━━━ PROVIDED MATERIAL
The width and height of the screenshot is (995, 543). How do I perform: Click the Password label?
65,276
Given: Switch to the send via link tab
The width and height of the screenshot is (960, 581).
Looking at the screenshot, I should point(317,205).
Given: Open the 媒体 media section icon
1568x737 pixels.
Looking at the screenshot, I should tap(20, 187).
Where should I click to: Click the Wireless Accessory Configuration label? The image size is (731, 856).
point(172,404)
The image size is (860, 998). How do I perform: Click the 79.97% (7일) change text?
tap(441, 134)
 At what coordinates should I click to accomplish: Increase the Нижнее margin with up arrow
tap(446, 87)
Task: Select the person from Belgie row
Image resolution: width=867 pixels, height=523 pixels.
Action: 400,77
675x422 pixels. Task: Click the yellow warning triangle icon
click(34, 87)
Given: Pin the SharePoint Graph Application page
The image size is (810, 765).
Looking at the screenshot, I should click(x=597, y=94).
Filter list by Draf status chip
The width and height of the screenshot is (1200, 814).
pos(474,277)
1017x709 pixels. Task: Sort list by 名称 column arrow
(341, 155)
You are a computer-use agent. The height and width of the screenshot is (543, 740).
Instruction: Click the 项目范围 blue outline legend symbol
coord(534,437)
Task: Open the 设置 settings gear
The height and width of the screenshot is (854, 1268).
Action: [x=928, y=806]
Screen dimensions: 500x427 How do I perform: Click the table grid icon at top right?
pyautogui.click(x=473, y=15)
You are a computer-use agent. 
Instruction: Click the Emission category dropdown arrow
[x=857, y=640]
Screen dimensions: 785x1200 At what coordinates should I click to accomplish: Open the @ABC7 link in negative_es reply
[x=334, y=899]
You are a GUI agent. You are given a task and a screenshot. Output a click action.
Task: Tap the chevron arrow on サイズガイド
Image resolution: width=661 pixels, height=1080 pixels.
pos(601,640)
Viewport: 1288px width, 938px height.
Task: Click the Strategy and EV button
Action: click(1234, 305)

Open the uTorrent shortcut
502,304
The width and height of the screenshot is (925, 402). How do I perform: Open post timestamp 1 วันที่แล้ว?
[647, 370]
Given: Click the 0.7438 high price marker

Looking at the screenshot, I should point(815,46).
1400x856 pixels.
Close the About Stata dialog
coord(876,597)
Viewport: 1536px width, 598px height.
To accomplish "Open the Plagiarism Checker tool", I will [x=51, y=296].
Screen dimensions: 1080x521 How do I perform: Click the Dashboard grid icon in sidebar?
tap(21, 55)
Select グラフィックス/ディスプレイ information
━━━━━━
• EXERCISE BRIEF: Repeat every entry above exactly, leaving nothing out.

• SOLUTION TO THE EXERCISE:
The width and height of the screenshot is (995, 543). How do I perform: Click the Password label?
65,276
Given: Switch to the send via link tab
The width and height of the screenshot is (960, 581).
Looking at the screenshot, I should point(317,205).
Given: Open the 媒体 media section icon
1568x737 pixels.
Looking at the screenshot, I should tap(20, 187).
Where should I click to: Click the Wireless Accessory Configuration label? The image size is (731, 856).
point(172,404)
The image size is (860, 998). How do I perform: Click the 79.97% (7일) change text?
tap(441, 134)
 At what coordinates should I click to accomplish: Increase the Нижнее margin with up arrow
tap(446, 87)
Task: Select the person from Belgie row
Image resolution: width=867 pixels, height=523 pixels.
Action: 400,77
675x422 pixels. Task: Click the yellow warning triangle icon
click(34, 87)
Given: Pin the SharePoint Graph Application page
The image size is (810, 765).
Looking at the screenshot, I should click(x=597, y=94).
Filter list by Draf status chip
The width and height of the screenshot is (1200, 814).
pos(474,277)
1017x709 pixels. Task: Sort list by 名称 column arrow
(341, 155)
You are a computer-use agent. The height and width of the screenshot is (543, 740).
Instruction: Click the 项目范围 blue outline legend symbol
coord(534,437)
Task: Open the 设置 settings gear
The height and width of the screenshot is (854, 1268).
Action: [x=928, y=806]
Screen dimensions: 500x427 How do I perform: Click the table grid icon at top right?
pyautogui.click(x=473, y=15)
You are a computer-use agent. 
Instruction: Click the Emission category dropdown arrow
[x=857, y=640]
Screen dimensions: 785x1200 At what coordinates should I click to accomplish: Open the @ABC7 link in negative_es reply
[x=334, y=899]
You are a GUI agent. You are given a task and a screenshot. Output a click action.
Task: Tap the chevron arrow on サイズガイド
Image resolution: width=661 pixels, height=1080 pixels.
pos(601,640)
Viewport: 1288px width, 938px height.
Task: Click the Strategy and EV button
Action: click(1234, 305)

Open the uTorrent shortcut
502,304
The width and height of the screenshot is (925, 402). How do I perform: Open post timestamp 1 วันที่แล้ว?
[647, 370]
Given: Click the 0.7438 high price marker

Looking at the screenshot, I should point(815,46).
1400x856 pixels.
Close the About Stata dialog
coord(876,597)
Viewport: 1536px width, 598px height.
To accomplish "Open the Plagiarism Checker tool", I will [x=51, y=296].
Screen dimensions: 1080x521 How do I perform: Click the Dashboard grid icon in sidebar?
tap(21, 55)
Select グラフィックス/ディスプレイ information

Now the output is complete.